- _Instructions to follow_: Nothing but the lines below between the line holding "Open the #raar hashtag link" and the line holding "Screen dimensions: 1288x927", inclusive, should appear in the answer, each set down exactly.
****************************************
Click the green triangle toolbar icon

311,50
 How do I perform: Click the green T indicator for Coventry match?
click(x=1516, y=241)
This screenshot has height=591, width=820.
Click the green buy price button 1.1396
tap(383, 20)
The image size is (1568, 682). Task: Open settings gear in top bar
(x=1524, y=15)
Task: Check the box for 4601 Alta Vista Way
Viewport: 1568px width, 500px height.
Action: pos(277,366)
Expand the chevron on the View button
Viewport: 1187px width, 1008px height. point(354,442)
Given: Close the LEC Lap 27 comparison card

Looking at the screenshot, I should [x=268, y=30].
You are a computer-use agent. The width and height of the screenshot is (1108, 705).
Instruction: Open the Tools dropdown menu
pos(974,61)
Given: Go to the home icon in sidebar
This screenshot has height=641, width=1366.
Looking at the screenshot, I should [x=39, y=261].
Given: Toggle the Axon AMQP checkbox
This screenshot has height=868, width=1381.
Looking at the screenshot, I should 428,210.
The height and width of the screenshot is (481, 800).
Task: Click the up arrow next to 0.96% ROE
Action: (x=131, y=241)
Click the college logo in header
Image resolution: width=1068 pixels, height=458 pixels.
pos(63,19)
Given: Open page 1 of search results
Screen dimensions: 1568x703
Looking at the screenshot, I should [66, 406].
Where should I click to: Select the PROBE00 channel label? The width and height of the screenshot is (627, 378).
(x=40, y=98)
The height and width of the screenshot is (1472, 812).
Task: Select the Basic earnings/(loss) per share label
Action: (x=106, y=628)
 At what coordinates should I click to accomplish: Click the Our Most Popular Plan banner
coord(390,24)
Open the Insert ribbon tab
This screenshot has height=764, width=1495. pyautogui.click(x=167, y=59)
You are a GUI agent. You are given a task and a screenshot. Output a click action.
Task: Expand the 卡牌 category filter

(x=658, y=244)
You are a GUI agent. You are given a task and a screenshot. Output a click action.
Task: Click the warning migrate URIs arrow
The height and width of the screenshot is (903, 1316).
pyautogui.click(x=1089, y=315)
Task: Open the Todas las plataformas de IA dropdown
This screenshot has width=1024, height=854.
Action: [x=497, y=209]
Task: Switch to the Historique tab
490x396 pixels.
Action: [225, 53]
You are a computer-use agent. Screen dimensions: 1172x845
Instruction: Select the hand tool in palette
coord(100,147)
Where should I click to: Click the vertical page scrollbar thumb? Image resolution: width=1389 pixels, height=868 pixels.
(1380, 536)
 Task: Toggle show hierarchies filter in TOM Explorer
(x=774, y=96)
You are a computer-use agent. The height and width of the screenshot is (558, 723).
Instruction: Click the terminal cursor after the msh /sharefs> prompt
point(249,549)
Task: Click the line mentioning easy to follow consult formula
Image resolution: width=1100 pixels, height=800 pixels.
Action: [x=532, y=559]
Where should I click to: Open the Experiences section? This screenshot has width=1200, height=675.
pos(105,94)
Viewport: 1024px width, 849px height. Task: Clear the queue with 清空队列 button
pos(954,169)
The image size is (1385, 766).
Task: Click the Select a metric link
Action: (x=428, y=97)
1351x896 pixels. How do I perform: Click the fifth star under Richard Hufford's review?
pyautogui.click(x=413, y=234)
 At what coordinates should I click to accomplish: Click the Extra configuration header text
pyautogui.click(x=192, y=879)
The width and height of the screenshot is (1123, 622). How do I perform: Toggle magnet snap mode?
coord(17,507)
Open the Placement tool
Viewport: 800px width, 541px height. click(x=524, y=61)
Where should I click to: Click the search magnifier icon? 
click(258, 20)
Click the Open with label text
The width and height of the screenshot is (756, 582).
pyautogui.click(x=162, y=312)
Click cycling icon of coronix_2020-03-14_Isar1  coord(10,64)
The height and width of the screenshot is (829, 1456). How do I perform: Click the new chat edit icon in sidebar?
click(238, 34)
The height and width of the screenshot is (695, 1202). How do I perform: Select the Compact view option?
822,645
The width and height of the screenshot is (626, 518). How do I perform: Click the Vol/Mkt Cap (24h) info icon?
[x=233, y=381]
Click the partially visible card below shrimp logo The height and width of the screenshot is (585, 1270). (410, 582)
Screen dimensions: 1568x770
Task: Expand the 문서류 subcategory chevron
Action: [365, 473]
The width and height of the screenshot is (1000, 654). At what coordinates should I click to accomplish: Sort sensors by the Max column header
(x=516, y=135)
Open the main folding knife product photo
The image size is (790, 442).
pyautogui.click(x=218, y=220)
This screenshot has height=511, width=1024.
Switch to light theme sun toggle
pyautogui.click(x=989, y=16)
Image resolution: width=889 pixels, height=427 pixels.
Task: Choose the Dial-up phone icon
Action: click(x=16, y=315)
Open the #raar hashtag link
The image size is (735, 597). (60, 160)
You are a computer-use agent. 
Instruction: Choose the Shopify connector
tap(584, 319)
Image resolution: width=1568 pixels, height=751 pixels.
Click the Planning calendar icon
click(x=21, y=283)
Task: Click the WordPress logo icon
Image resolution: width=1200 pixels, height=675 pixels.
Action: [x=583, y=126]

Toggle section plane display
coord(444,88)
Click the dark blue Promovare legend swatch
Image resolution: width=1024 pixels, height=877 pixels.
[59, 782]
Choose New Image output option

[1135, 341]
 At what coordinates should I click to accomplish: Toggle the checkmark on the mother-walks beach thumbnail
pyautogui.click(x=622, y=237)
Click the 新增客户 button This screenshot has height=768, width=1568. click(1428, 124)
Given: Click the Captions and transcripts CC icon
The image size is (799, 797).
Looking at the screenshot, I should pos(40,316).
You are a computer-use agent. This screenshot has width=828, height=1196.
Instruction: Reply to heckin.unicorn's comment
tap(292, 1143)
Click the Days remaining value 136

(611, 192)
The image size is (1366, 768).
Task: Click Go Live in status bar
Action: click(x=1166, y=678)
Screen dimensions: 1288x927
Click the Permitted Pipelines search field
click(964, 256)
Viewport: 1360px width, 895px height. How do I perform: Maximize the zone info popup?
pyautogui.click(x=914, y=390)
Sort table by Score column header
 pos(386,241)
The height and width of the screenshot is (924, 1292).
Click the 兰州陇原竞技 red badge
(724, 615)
****************************************
- _Solution_:
Open the #raar hashtag link
The image size is (735, 597). (60, 160)
You are a computer-use agent. 
Instruction: Choose the Shopify connector
tap(584, 319)
Image resolution: width=1568 pixels, height=751 pixels.
Click the Planning calendar icon
click(x=21, y=283)
Task: Click the WordPress logo icon
Image resolution: width=1200 pixels, height=675 pixels.
Action: [x=583, y=126]

Toggle section plane display
coord(444,88)
Click the dark blue Promovare legend swatch
Image resolution: width=1024 pixels, height=877 pixels.
[59, 782]
Choose New Image output option

[1135, 341]
 At what coordinates should I click to accomplish: Toggle the checkmark on the mother-walks beach thumbnail
pyautogui.click(x=622, y=237)
Click the 新增客户 button This screenshot has height=768, width=1568. click(1428, 124)
Given: Click the Captions and transcripts CC icon
The image size is (799, 797).
Looking at the screenshot, I should pos(40,316).
You are a computer-use agent. This screenshot has width=828, height=1196.
Instruction: Reply to heckin.unicorn's comment
tap(292, 1143)
Click the Days remaining value 136

(611, 192)
The image size is (1366, 768).
Task: Click Go Live in status bar
Action: click(x=1166, y=678)
Screen dimensions: 1288x927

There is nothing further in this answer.